Gleason does not represent a departure from the majority rule. Rather, it strengthens reliance on it. The case affirms that an excess insurer's duty to defend arises only after the primary insurer has fulfilled its duty to defend. Here, the primary insurers fulfilled their duties to defend at the termination of the underlying case. At that time, the primary insurers—Allstate and QBE—paid out their policy limits as part of the comprehensive settlement agreement reached in North Dakota on April 2, 2013. Therefore, if RLI had any duty to defend, it would not have arisen until the North Dakota case was over. Accordingly, the Court holds that even if Robert was covered by the RLI policy, RLI had no duty to defend the Estate in the North Dakota case. The Court will grant summary judgment in favor of RLI with regard to the claims relating to a duty to defend in Counts I and II.
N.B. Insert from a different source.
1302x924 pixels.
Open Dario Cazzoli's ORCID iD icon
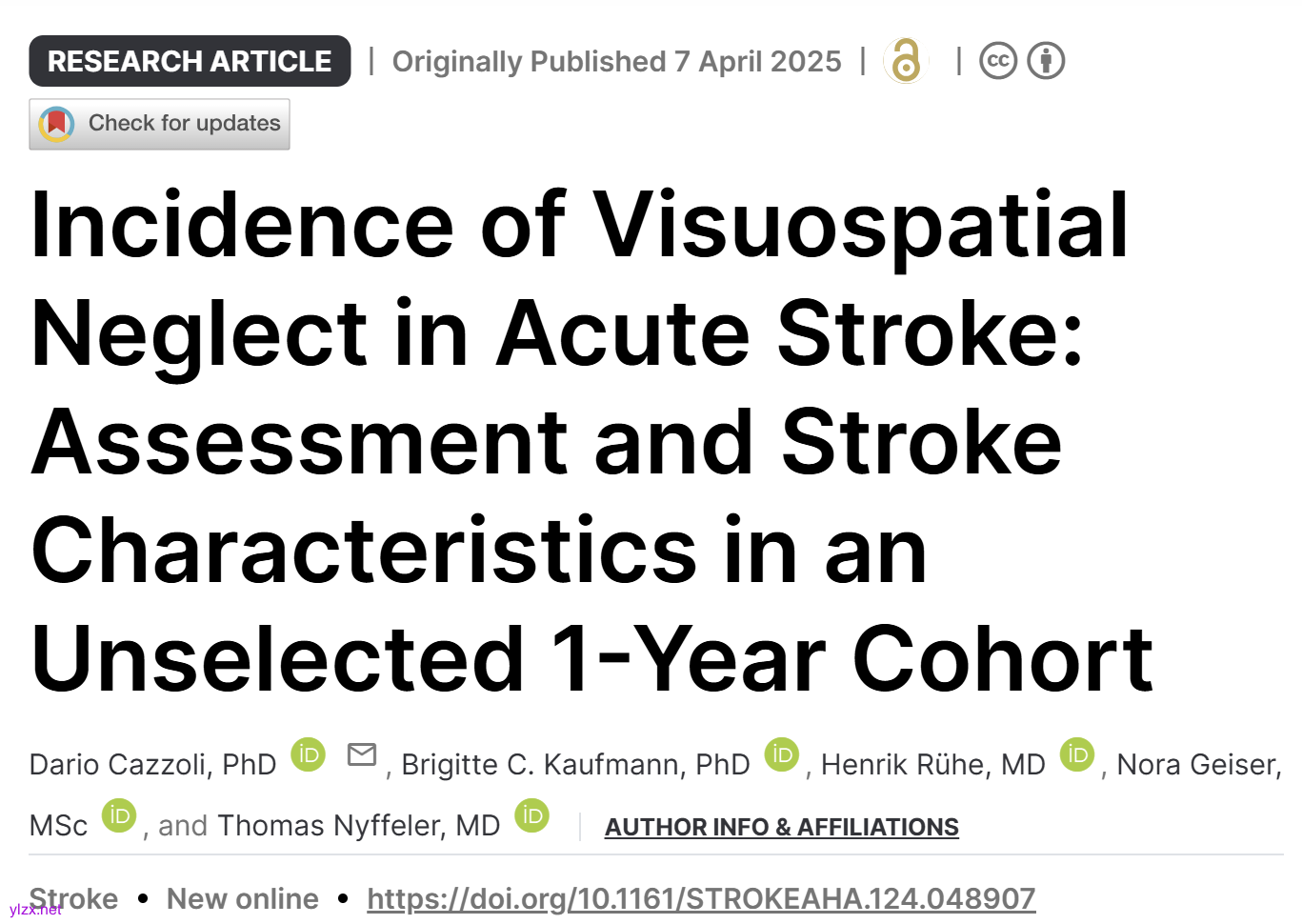point(308,754)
Docket 43-17 (Judgment) at 8, 11.

IV. Coverage Under the RLI Policy

The RLI policy primarily provides excess liability insurance coverage to John and his spouse. But it also provides that "[a]nyone else who uses an Automobile . . . you own, borrow, rent or use as a temporary substitute is covered if: (i) they use it with your express or implied permission; and (ii) the use is for the purpose you intended." It is on this provision that Mr. Johnson bases his coverage arguments.

See Docket 51-5 (Policy) at 5 (Throughout the policy, "[y]ou" means "the person named in the Declarations as the Named Insured and his or her spouse who lives in the same household.").

Docket 51-5 (Policy) at 6.

Mr. Johnson asserts that (1) Robert was covered by John's RLI policy when he was driving the Suburban because John owned or borrowed the Suburban, or was using it as a temporary substitute at the time of the accident, and (2) John gave Robert permission to use the Suburban.

Docket 42 (Johnson Mot.) at 12-16; Docket 74 at 6-12. At oral argument on the motions, Mr. Johnson conceded that he was not making an argument under "rent." See Docket 93; Docket 50 (RLI Mot.) at 28.

As noted above, the Court will apply Arizona law to the interpretation of the umbrella policy. In Arizona, the interpretation of an insurance contract is a question of law. If a clause of the contract is ambiguous, the court should "look[] to legislative goals, social policy, and the transaction as a whole." If the contract remains ambiguous after considering these guides, the language should be construed against the insurer. But Arizona courts apply "a rule of common sense[;] thus, when a question of interpretation arises, [courts] are not compelled in every case of apparent ambiguity to blindly follow the interpretation least favorable to the insurer."

See supra, pages 7-9.

First Am. Title Ins. Co. v. Action Acquisitions, LLC, 187 P.3d 1107, 1110 (Ariz. 2008).

Action Acquisitions, LLC, 187 P.3d at 1110 (citing Emp'rs Mut. Cas. Co. v. DGG & CAR, Inc., 183 P.3d 513, 515 (Ariz. 2008)).

Id.

Emp'rs Mut. Cas., 183 P.3d at 515 (quoting State Farm Mut. Auto. Ins. Co. v. Wilson, 782 P.2d 727, 733 (Ariz. 1989)) (internal quotation marks omitted).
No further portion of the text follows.